Years later, when her mother died, her father told her that she would need to start emotionally preparing for his own passing, a conversation Cleaver found unsettling.

“He said, ‘[Your mother] was the love of my life, and normally, the loves of your life don’t live longer than seven years apart.’” She pauses. “My dad died seven years after my mom passed. I know he passed away from a lonely heart. My mom was his heart.”

After her father’s death, Cleaver found herself at a crossroads.

“At that point, I looked up at God and I said, ‘It’s you and me now, man! I have to stay close to you to stay close to my parents, and I want to feel them all the time,’” she says. “That’s when I really started in with my relationship with God — to make sure that I stay close to my parents.”

Indeed, Cleaver’s interest in community service became an extension of her spirituality. She remembers wanting to get more involved in Christmas toy drives when she noticed that many children were only getting one gift from the charity events.

“And it [was] from the dollar store?! I was so hurt by that,” she says. “When I grew up, I had so many Christmas presents I used to get tired of opening them. I said, ‘No. They need a Cleaver Christmas where you get to open more presents.’”

And so began her annual Christmas Giveback in 2013.

“Every year we [provide gifts to] 50 families, [but] it usually ends up being like 60 or 70. I don’t just give one — I give five. I just want them to feel how I felt growing up, that love of family.”
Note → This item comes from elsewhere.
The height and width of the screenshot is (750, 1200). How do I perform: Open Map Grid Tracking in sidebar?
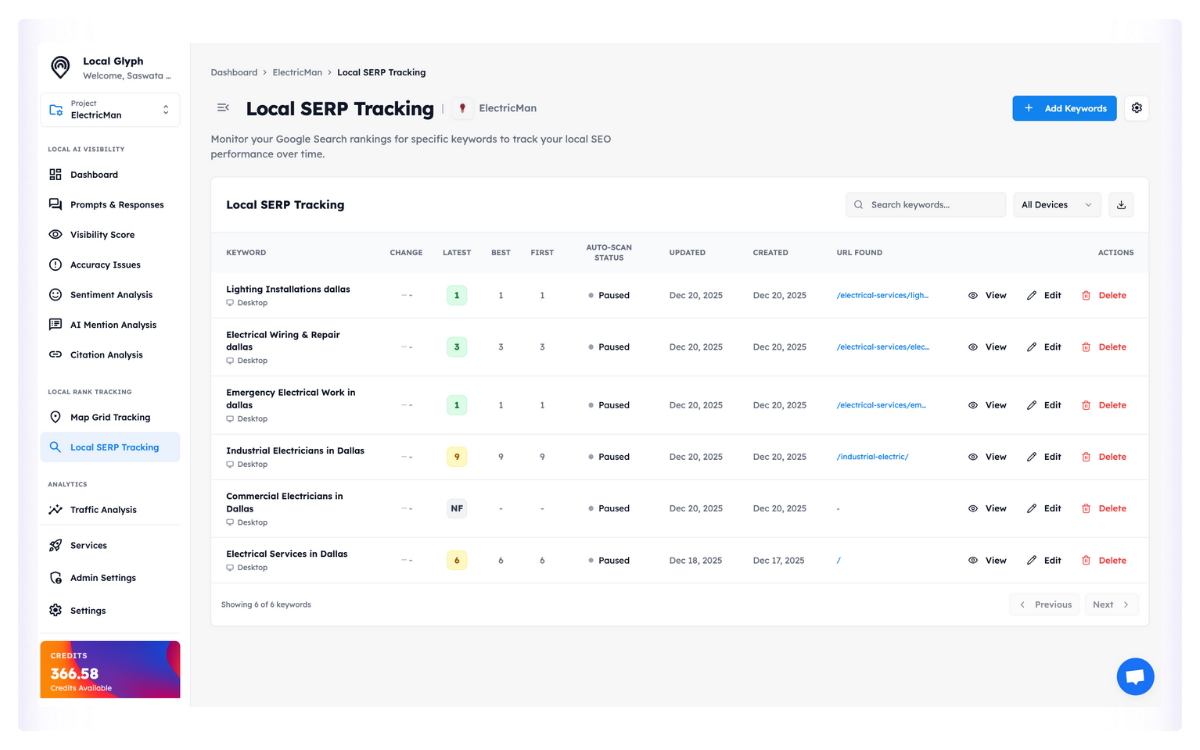coord(109,418)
Her outreach work eventually allowed her to cross paths with the political world. An internet radio host, Cleaver used her platform to help previous D2 candidates on their path to City Hall. Over time, she began to notice patterns.
“I understood why people were voting differently,” she says of District 2’s merry-go-round of council representatives.
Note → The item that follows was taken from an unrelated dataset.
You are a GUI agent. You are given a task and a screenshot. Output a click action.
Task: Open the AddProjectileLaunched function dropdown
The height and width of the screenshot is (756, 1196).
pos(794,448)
“A lot of people don’t know this, but they had to beg Cruz [Shaw] to run,” she says of the D2 councilman who resigned in 2018 to become a district court judge. “At the end of the day, I feel like District 2 hasn’t really been given the [candidates] that have the love, the passion and the knowledge about the district.”

She includes first-term Councilwoman Jada Andrews-Sullivan, the D2 incumbent, in her assessment.

“I’m so connected I probably get 10 to 20 phone calls a week from people I don’t even know because Jada won’t answer her phone,” Cleaver says.

As an organizer who aims to unite the diverse groups that make up District 2, she has been publicly critical of Black Lives Matter, saying the progressive group has sewn division.

“I really don’t like anything that divides,” she says. “We can’t get anywhere with division.” What’s more, Cleaver says she doesn’t like having to say that her life matters.

“I am a child of God,” she says. “I am a human being. And I feel like it’s degrading to have to tell somebody, ‘Oh, excuse me, my life matters.’” She leans into her camera lens. “Where have you put me where I have to tell you that my life matters? We spend more time arguing about whether Black lives matter, all lives matter, blue lives matter that we have forgotten about the actual movement — which is justice.”

As Cleaver continues knocking on doors, she’s come to understand that many residents simply want to be heard. “You don’t have to come down with a solution, they just want you to sit down and listen for real,” she adds.

Sometimes, she’ll let an hour tick by as she talks to one of the potential voters she’s called on.

“I want people to completely tell me everything. And then we try to come up with some kind of solution,” she says. “If we don’t, I give them a hug, we’re gonna pray and we’re gonna keep on trying to find resources. Right now, that’s all I can do. I’m not sitting in the seat yet.”